*** Opening of EXERCISE TEXT ***

# Sticky  Vitamins



## sweets x

Hi.

We are starting our 2nd icsi cycle in august/september.
I took pregnacare with omega 3 before.
Have been thinking about taking Zita West vits.

What vits are you taking??
Do you think it makes a difference

Any advice will be welcomed

Thankyou

nicola x


----------



## karenanna

Hi Nicola

I'm not really sure if it makes a difference, but certainly clinics recommend taking supplements - I am also taking pregnacare and have just started taking co-enzyme Q10 - not sure what this will do, but it is worth a try.

Best wishes Karenanna xxx


----------



## sweets x

Thanks karenanna

What does the q10 do


----------



## karenanna

I'd read somewhere that it was important for energy production. Also picked up on the internet that levels of CoQ10 are lower in a woman who has experienced a recent miscarriage, plus ICSI fertilization rates may rise when taking this supplement. It also improves blood flow. Not sure how clinically proven any of this is?? but lots of women on these boards seem to take it.

*** Close of EXERCISE TEXT ***

#### [TO DO]
a: Say whether each statement agrees with the vitamins thread. Answer yes or no, and quote the words from the thread that decide it.
(i) Nicola took pregnacare with omega 3 before.
(ii) karenanna is sure that supplements make a difference.
(iii) karenanna says CoQ10 improves blood flow.
b: Please copy the part of the vitamins thread between "What does the" and "to take it.", inclusive.
c: In the vitamins thread, when does Nicola's 2nd ICSI cycle start?
The records have no connection to the vitamins thread.

*** Opening of LISTED RECORDS ***

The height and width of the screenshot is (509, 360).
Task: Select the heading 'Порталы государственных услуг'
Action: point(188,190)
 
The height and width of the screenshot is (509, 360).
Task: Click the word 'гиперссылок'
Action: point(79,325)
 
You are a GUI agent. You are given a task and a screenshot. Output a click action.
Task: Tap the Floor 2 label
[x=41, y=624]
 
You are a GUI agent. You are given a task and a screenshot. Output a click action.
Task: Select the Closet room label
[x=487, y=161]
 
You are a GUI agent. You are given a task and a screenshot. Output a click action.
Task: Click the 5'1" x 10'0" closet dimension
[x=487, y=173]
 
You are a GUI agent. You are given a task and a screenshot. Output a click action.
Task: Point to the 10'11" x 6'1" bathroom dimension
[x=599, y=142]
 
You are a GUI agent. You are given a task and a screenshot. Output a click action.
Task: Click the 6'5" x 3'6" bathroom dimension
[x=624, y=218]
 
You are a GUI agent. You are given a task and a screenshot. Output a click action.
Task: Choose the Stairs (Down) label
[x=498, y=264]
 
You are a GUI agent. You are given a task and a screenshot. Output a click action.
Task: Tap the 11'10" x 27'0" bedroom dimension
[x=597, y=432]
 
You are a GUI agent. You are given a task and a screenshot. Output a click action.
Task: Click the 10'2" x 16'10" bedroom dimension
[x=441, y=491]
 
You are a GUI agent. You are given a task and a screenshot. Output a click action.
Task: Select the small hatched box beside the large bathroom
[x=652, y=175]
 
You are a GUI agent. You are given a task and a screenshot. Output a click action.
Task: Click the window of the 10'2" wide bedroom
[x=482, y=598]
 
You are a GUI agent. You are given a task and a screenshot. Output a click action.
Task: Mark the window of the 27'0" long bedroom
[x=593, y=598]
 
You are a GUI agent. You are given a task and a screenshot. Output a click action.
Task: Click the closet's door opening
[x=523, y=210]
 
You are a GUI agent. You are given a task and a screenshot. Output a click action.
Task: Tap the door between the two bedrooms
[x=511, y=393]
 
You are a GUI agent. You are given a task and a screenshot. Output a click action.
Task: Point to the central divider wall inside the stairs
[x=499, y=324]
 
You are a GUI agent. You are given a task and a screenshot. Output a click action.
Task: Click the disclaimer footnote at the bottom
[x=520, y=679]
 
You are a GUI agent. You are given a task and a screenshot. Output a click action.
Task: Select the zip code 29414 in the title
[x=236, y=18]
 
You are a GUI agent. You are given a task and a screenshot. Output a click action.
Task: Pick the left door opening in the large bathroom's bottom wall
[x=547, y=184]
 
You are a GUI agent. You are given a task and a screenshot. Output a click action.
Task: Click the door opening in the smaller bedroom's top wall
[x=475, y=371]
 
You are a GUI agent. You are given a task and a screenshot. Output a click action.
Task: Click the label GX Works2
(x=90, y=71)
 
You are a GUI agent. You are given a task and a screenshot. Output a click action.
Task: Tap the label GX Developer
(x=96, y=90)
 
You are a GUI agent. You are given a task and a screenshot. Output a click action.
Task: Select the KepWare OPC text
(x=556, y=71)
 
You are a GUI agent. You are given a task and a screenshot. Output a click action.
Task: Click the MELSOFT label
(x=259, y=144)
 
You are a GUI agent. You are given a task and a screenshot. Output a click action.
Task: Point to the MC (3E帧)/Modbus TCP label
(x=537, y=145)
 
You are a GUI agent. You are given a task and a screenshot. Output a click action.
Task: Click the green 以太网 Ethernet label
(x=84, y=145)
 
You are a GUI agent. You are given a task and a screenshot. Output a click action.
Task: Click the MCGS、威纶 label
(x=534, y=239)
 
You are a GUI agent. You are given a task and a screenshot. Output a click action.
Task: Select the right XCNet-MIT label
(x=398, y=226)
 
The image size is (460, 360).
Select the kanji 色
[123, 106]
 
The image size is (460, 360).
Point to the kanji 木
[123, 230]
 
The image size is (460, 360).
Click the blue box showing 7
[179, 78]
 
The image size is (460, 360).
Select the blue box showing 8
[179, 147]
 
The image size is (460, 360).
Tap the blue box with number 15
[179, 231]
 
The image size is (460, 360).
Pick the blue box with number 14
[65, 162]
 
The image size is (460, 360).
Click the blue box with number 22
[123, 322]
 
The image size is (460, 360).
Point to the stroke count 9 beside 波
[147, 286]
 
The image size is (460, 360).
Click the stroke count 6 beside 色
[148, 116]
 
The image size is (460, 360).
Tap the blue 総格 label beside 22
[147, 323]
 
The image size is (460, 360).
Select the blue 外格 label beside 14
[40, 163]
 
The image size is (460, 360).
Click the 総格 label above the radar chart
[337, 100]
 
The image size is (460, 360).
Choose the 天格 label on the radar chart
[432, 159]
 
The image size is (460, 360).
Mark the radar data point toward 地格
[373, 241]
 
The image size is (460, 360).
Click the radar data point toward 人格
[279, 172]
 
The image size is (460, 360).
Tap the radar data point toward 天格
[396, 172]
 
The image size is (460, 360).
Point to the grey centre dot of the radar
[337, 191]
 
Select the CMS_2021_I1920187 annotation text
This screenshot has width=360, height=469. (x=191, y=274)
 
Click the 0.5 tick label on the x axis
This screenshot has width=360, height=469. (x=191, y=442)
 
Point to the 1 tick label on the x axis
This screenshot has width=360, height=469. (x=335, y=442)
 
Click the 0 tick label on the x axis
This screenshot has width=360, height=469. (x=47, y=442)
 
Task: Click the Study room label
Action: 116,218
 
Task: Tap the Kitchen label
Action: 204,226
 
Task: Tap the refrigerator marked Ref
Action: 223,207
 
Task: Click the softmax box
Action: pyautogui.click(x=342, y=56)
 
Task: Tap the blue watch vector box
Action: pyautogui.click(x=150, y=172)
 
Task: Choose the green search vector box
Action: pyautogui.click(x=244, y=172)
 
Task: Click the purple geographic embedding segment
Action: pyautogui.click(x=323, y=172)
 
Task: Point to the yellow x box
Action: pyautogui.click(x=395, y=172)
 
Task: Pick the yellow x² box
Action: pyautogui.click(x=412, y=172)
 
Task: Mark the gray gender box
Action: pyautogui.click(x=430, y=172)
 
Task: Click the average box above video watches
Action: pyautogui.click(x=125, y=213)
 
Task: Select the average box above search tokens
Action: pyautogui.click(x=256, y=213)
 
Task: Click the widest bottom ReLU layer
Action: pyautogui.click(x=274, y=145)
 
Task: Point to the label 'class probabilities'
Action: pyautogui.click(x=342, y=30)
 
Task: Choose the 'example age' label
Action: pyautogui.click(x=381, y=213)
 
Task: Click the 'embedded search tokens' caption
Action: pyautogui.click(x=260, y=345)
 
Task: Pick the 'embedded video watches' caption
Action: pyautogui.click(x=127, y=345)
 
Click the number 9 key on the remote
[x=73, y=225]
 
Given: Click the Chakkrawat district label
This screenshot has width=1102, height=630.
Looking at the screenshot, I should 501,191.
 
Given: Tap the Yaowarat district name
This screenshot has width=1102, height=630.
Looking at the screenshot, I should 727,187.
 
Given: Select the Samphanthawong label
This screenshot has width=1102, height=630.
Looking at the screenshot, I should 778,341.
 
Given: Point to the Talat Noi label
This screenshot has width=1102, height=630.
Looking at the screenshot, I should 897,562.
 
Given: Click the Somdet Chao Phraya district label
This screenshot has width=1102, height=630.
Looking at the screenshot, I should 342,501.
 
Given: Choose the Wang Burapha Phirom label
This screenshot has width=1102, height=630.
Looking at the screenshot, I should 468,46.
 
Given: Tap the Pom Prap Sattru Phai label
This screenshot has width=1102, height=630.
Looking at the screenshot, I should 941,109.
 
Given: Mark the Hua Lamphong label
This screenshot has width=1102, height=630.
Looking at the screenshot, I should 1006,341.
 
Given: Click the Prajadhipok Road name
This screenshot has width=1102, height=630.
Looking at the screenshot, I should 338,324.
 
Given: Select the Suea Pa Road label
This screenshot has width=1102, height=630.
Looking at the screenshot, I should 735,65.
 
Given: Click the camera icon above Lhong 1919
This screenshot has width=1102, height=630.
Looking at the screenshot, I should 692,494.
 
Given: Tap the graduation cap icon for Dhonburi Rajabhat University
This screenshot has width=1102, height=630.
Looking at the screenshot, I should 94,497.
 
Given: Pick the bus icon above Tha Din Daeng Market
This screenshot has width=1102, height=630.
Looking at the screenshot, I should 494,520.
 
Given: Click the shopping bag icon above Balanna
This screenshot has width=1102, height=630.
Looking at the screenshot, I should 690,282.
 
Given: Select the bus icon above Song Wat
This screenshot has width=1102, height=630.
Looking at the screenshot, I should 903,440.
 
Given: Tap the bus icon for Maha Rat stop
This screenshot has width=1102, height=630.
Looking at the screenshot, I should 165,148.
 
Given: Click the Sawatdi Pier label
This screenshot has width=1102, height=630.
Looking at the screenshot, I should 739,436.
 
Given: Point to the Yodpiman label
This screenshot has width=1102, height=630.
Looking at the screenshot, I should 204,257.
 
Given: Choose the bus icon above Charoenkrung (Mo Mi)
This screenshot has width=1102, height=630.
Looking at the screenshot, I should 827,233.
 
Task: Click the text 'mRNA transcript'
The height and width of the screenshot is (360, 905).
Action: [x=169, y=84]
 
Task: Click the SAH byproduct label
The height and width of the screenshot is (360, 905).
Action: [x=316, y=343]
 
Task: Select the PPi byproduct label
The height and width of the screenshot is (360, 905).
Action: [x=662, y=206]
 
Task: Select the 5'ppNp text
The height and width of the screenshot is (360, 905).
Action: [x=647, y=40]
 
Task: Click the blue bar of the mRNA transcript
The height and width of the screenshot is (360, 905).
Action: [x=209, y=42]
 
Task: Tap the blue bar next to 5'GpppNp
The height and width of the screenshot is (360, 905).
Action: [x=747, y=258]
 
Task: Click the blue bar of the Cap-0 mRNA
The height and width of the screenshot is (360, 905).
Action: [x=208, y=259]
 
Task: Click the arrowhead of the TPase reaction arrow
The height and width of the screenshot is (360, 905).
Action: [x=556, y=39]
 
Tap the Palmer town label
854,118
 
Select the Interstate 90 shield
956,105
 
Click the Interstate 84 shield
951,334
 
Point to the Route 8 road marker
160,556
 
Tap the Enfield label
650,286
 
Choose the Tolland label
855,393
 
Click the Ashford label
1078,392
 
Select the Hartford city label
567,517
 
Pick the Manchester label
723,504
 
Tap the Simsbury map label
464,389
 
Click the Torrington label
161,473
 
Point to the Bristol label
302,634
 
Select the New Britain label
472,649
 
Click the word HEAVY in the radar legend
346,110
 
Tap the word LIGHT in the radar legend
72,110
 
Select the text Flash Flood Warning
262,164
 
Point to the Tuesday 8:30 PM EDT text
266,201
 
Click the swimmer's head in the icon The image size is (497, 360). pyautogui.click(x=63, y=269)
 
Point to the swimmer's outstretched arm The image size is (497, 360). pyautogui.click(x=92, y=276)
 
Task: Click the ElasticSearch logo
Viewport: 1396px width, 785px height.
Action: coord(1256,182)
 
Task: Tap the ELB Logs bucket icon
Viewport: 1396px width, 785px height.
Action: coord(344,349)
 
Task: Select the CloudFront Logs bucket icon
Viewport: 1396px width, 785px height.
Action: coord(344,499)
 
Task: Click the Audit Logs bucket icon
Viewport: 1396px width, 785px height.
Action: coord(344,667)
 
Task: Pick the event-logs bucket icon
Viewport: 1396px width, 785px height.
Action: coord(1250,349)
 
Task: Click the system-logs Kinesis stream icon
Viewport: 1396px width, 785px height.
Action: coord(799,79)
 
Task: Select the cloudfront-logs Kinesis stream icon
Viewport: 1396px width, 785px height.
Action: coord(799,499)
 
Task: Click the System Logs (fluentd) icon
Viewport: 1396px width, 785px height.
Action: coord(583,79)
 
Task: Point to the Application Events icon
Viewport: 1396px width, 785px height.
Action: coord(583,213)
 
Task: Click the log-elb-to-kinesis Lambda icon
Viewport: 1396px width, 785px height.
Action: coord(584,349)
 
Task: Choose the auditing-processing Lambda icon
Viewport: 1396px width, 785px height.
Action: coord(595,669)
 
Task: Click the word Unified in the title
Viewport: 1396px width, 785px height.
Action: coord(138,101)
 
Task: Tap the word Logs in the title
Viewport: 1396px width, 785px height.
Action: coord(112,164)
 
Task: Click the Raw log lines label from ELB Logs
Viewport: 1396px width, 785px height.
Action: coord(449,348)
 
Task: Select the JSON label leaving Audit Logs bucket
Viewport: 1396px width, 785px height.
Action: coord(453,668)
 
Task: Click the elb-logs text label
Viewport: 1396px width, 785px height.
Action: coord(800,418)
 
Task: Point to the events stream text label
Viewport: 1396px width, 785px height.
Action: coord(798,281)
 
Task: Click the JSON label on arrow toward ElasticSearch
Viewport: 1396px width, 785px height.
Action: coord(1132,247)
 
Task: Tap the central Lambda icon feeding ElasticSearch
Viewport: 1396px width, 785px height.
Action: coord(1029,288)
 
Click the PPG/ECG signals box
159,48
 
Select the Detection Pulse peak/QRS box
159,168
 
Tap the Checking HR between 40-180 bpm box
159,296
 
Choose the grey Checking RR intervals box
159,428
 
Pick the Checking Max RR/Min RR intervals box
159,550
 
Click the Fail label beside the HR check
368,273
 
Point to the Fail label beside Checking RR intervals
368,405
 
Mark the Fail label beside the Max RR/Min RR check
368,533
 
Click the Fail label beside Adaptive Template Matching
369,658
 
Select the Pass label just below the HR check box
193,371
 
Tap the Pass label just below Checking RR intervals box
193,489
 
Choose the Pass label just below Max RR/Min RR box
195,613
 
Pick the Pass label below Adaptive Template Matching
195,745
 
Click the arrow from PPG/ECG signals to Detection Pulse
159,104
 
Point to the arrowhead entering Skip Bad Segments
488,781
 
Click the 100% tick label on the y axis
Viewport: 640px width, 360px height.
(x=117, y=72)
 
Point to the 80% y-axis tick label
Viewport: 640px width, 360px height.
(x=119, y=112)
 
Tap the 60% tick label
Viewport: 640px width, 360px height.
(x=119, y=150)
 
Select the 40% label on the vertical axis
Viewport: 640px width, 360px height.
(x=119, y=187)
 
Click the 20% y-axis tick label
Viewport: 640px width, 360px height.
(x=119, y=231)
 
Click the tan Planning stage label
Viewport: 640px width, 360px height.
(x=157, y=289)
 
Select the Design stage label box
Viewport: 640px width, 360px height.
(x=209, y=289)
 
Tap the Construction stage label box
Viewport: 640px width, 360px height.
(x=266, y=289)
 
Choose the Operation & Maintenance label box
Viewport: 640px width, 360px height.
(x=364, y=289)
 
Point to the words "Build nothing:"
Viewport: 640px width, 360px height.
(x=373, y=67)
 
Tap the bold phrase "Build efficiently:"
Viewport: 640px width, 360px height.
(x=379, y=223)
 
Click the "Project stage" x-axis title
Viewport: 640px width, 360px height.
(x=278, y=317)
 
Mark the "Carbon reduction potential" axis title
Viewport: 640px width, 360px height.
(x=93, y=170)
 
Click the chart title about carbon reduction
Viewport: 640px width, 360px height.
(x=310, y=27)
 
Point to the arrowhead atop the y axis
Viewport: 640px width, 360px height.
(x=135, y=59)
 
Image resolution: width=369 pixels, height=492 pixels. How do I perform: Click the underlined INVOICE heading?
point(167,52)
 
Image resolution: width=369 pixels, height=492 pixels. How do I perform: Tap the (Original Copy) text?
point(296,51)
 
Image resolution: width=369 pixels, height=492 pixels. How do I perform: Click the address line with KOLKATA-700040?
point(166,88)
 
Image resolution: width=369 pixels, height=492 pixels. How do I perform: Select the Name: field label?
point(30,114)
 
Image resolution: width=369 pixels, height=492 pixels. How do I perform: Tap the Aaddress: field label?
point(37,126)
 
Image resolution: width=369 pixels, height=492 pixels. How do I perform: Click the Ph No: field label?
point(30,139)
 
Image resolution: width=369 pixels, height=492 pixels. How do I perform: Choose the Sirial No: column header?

*** Close of LISTED RECORDS ***

#### [EXERCISE ANSWERS]
a:
(i) Yes: "I took pregnacare with omega 3 before."
(ii) No: "I'm not really sure if it makes a difference"
(iii) Yes: "It also improves blood flow."

b:
What does the q10 do


----------



## karenanna

I'd read somewhere that it was important for energy production. Also picked up on the internet that levels of CoQ10 are lower in a woman who has experienced a recent miscarriage, plus ICSI fertilization rates may rise when taking this supplement. It also improves blood flow. Not sure how clinically proven any of this is?? but lots of women on these boards seem to take it.

c: In August or September.